I spent many hours on trails reciting the following list in some form or another until I started to believe it. I defined myself so others could not. I let go. I forgave. I healed. And I am still healing. Here is my list, but I invite you to make your own. You might be surprised by what you learn about yourself.

I am Jessica Lee Groves.
I am a woman.
I am a writer.
I am a mother.
I am a runner.
I am a friend.
I am a business owner.
I am a partner.
I am a lover.
I am a teacher.
I am a sister.
I am a PhD.
I am a daughter.
I am a scientist.
I am a mover.
I am strong.
I am resilient.
I am brilliant.
I am beautiful.
I am silly.
I am intelligent.
I am authentic.
I am vulnerable.
I am honest.
I am safe.
I am whole.
I am healing.
I am sober.

I am certain I could come up with more, but you get the idea.
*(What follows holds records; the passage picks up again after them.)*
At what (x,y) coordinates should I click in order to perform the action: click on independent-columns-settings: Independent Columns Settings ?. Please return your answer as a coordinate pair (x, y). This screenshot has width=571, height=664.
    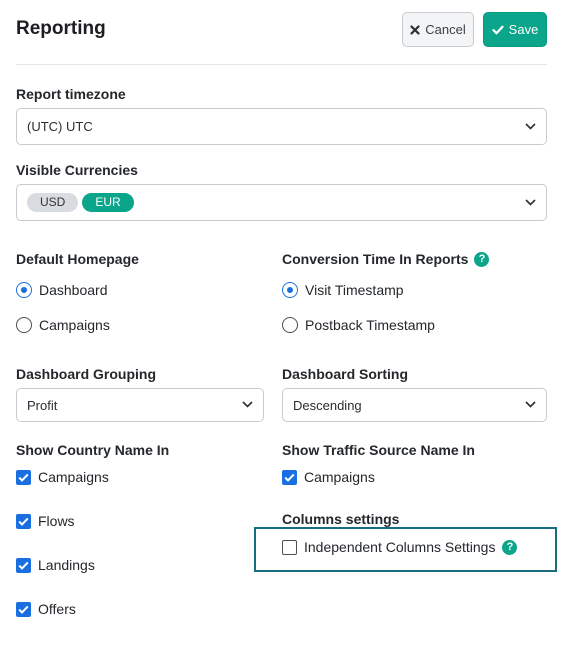
    Looking at the image, I should click on (400, 547).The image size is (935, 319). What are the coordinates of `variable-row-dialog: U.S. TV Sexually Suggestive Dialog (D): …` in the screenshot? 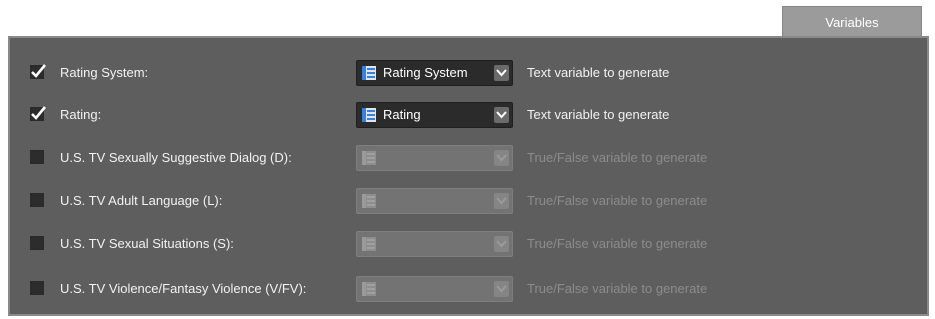 It's located at (468, 158).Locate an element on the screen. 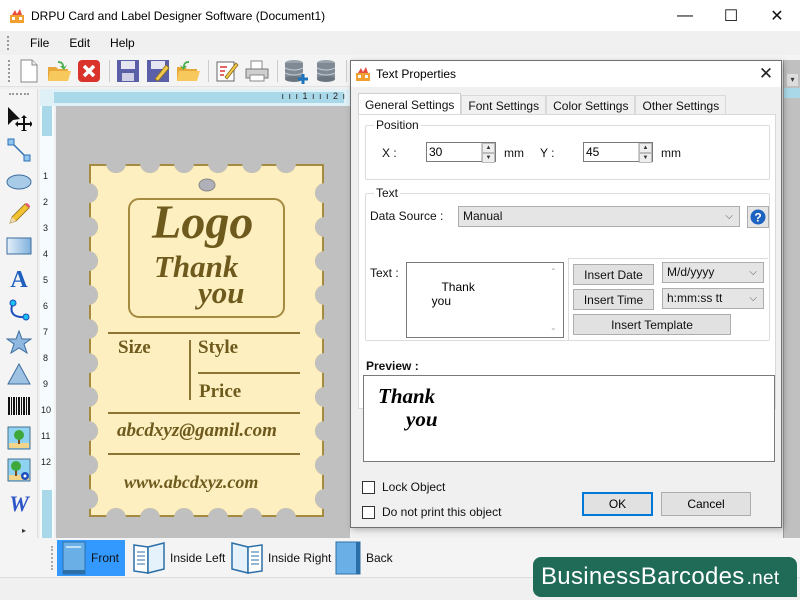 The width and height of the screenshot is (800, 600). ok-button: OK is located at coordinates (618, 504). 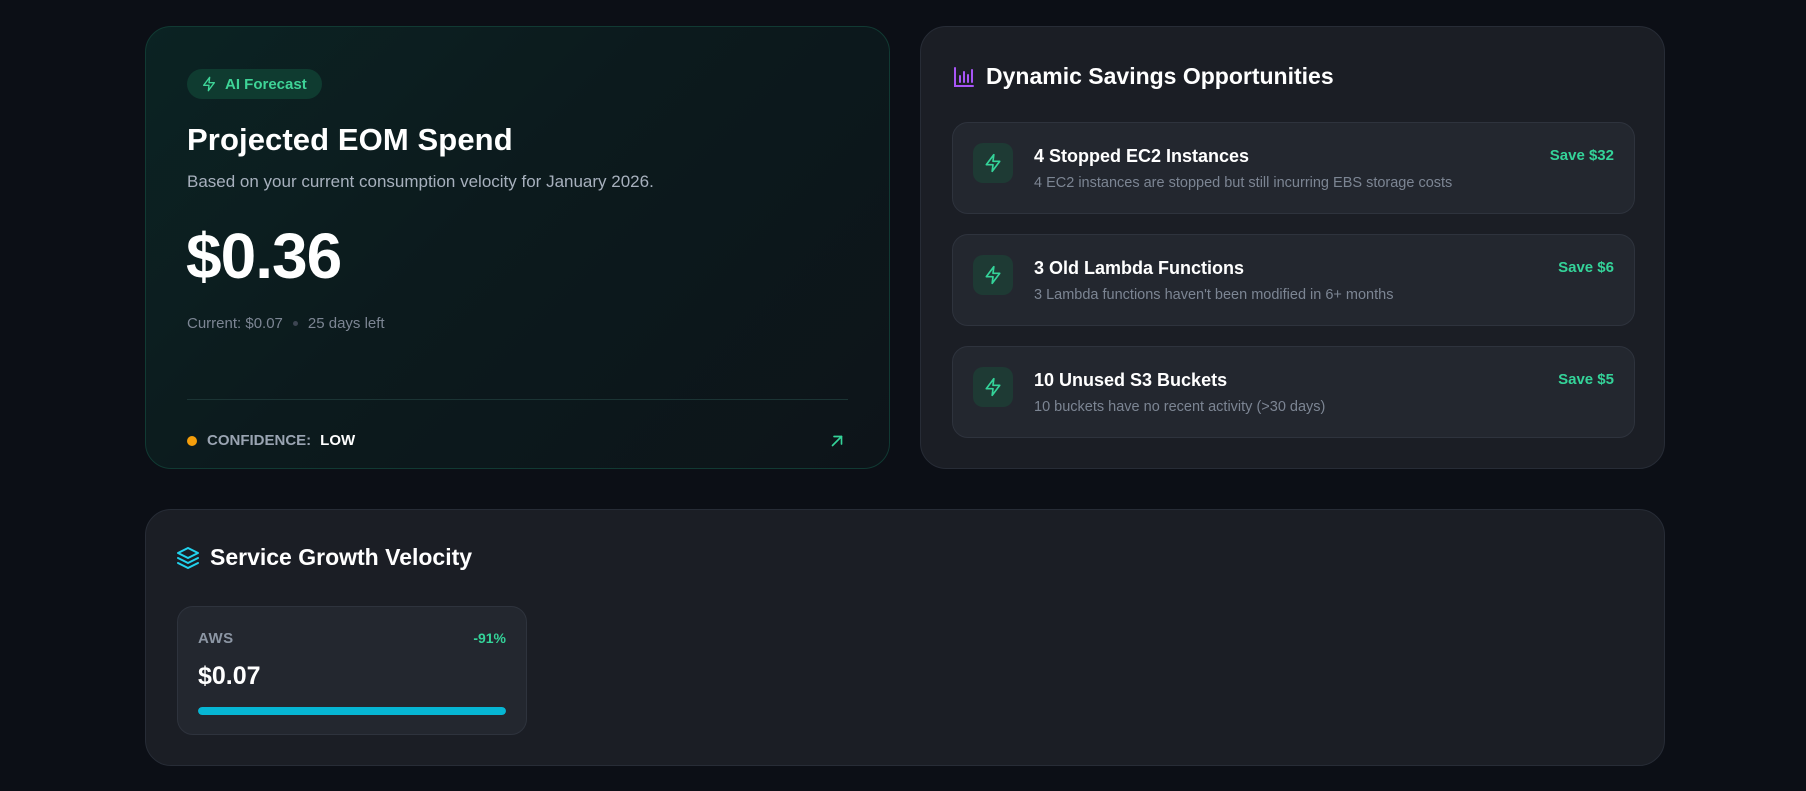 What do you see at coordinates (1160, 76) in the screenshot?
I see `savings-title: Dynamic Savings Opportunities` at bounding box center [1160, 76].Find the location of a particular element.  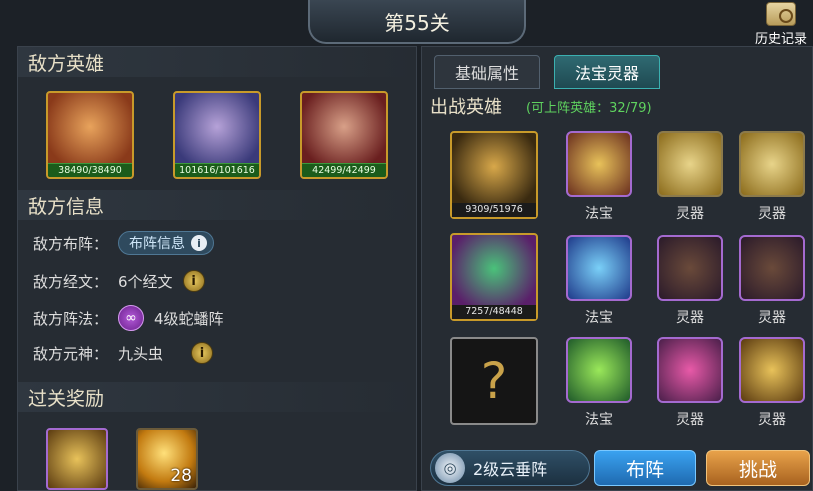

snake-array-icon: ∞ is located at coordinates (132, 318).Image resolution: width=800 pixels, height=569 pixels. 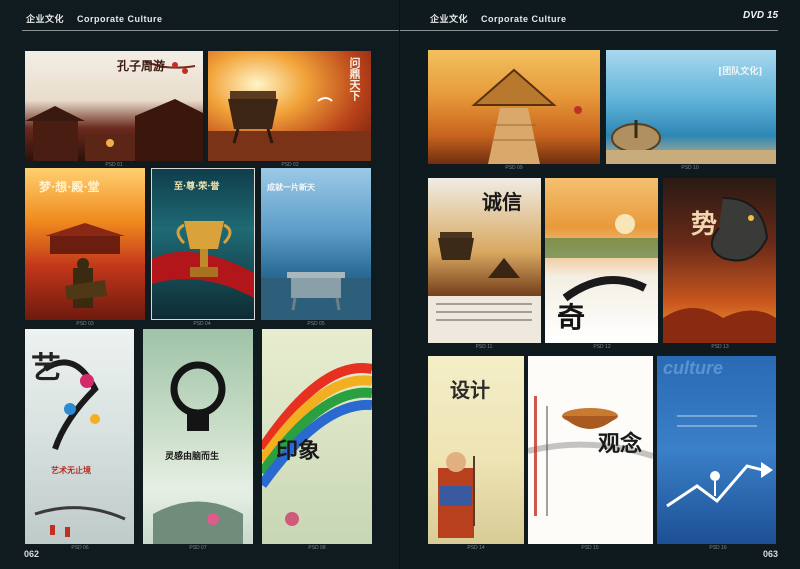 I want to click on thumb-psd-07: 灵感由脑而生, so click(x=198, y=436).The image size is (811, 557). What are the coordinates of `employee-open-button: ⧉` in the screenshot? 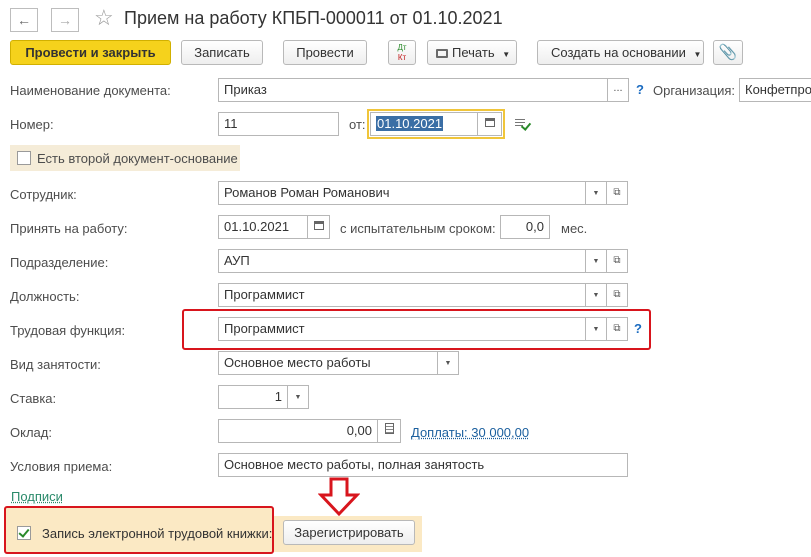 It's located at (617, 193).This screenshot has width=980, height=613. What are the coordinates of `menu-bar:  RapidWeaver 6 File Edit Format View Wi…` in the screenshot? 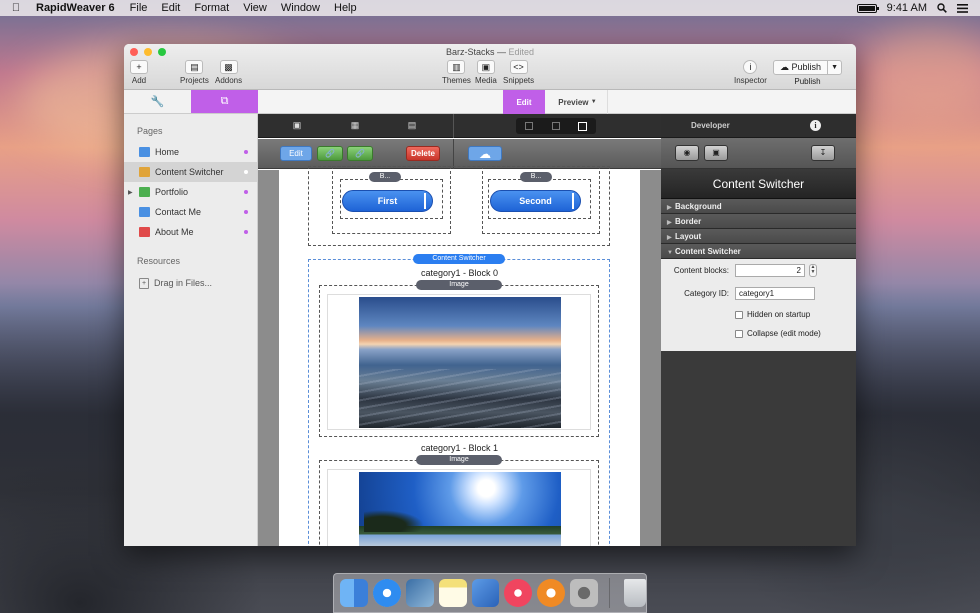 It's located at (490, 8).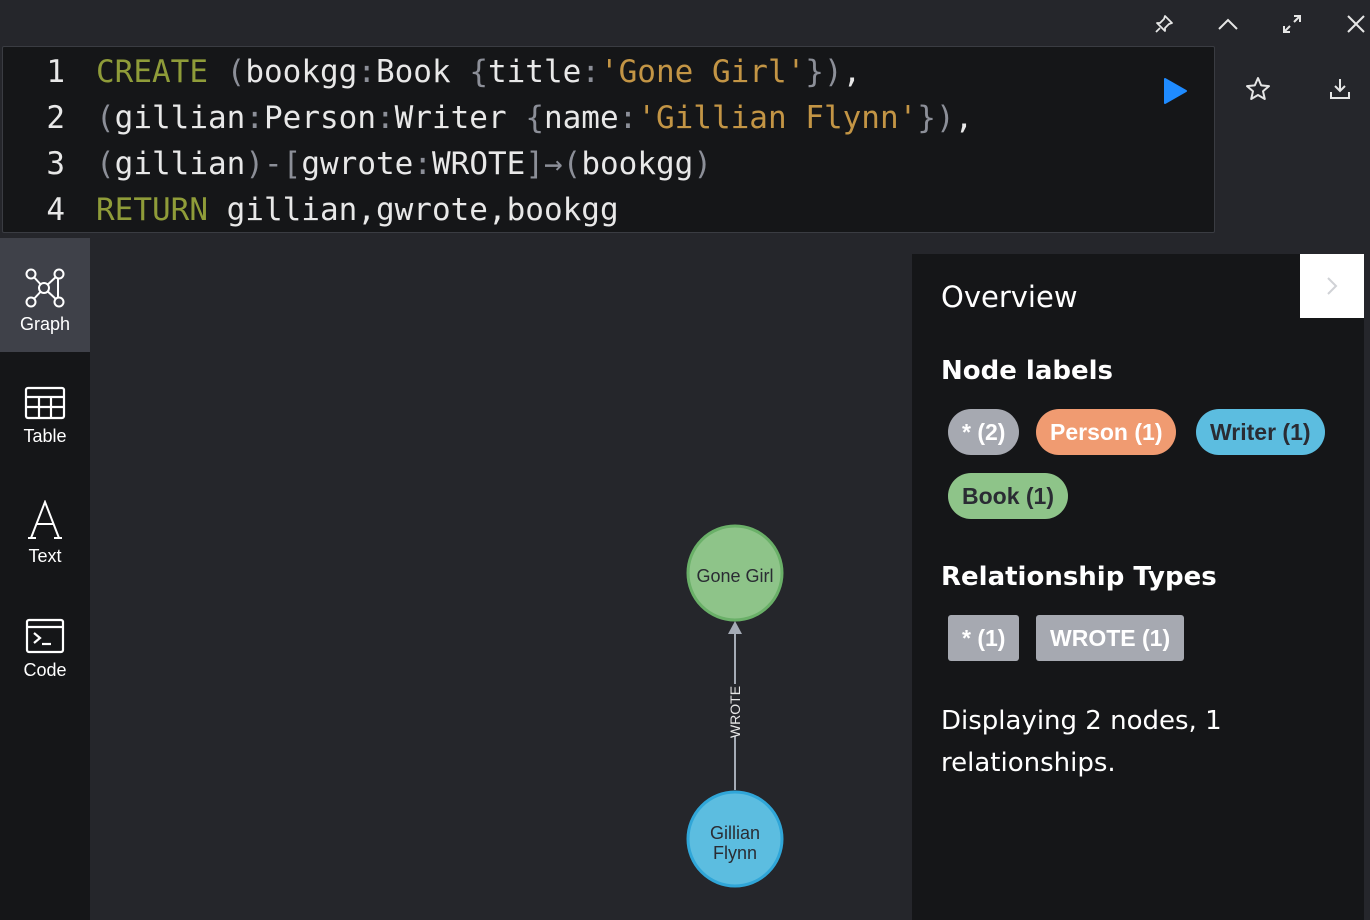  I want to click on code-token: 'Gone Girl', so click(702, 72).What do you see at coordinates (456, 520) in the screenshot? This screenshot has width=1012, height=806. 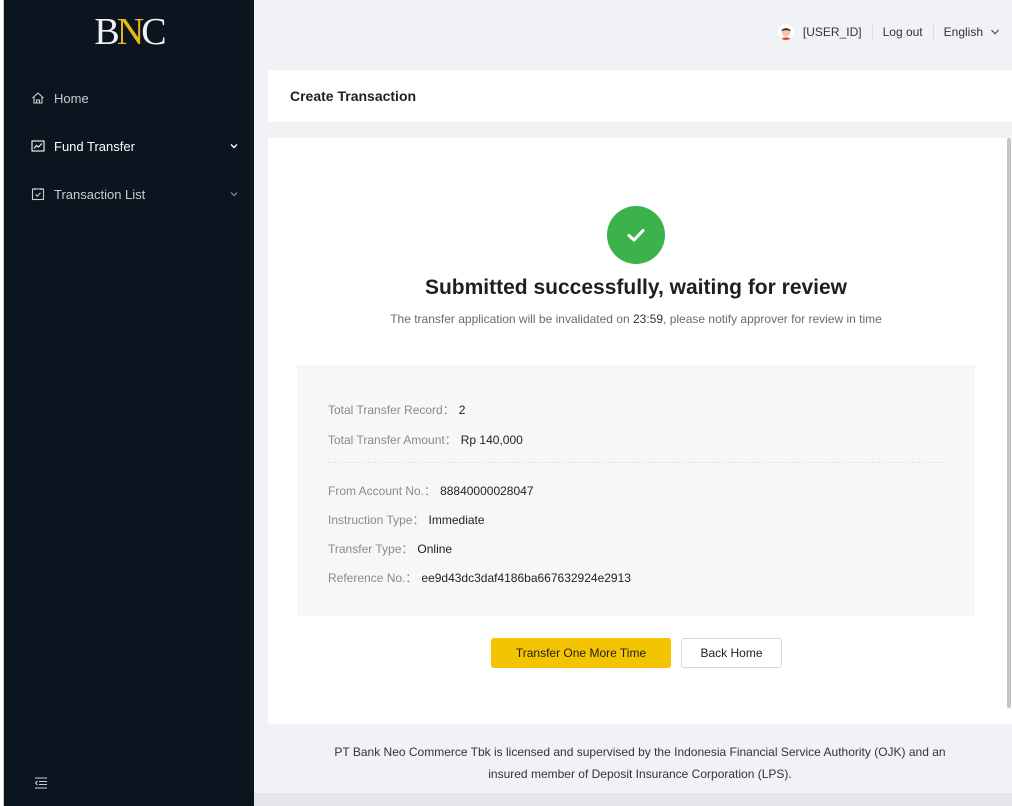 I see `instruction-type-value: Immediate` at bounding box center [456, 520].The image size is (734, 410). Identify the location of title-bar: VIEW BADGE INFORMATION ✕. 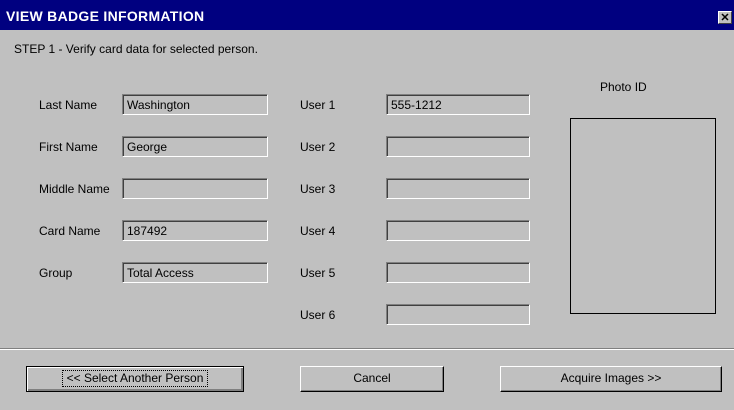
(367, 15).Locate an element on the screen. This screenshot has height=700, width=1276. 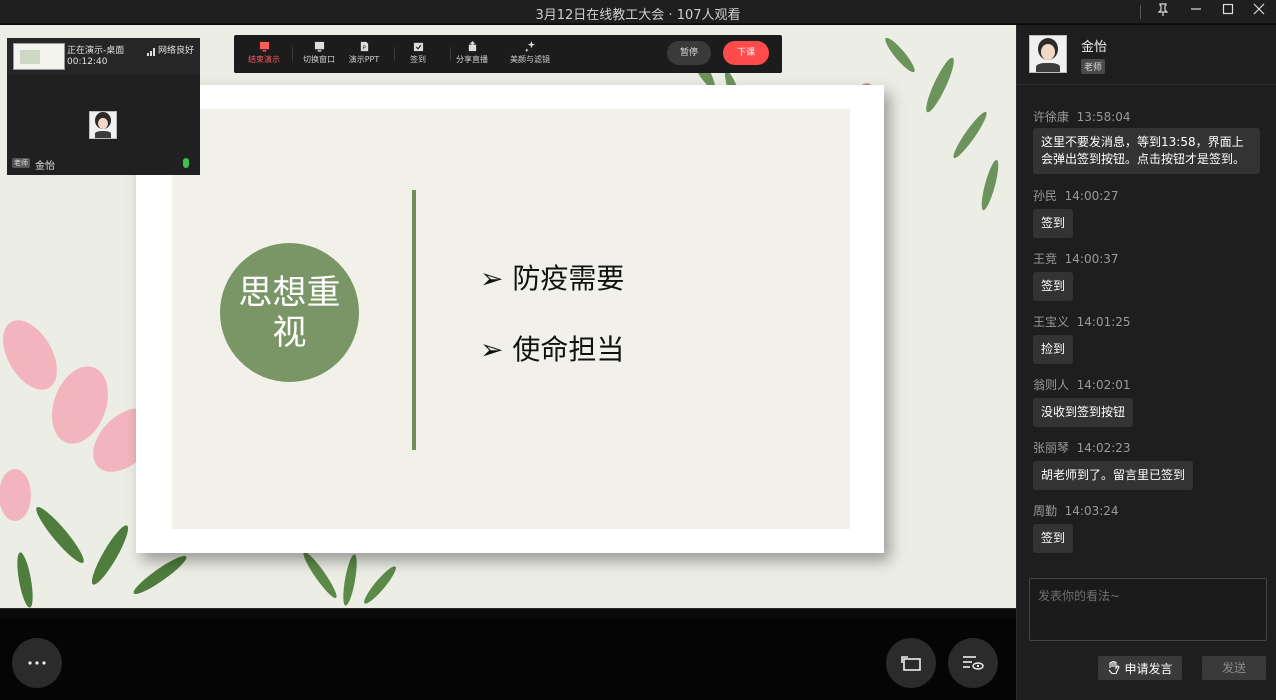
share-live-button: 分享直播 is located at coordinates (472, 53).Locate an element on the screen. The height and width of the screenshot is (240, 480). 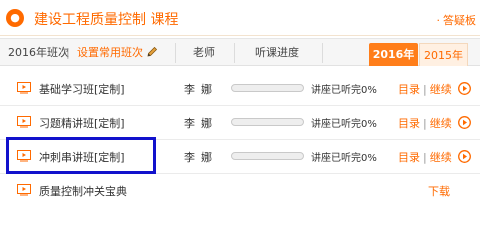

Know thyself, love. Reclaim your voice. And for fuck's sake, don't let anyone take it away because they cannot heal. That's on them, not you. It took me over two decades to reclaim my voice, and I am proud of the woman I am. 
I am not perfect, but I am kind and compassionate and loving. And that is a helluva lot.

Blessed be to the one's healing, and peace to those who cannot.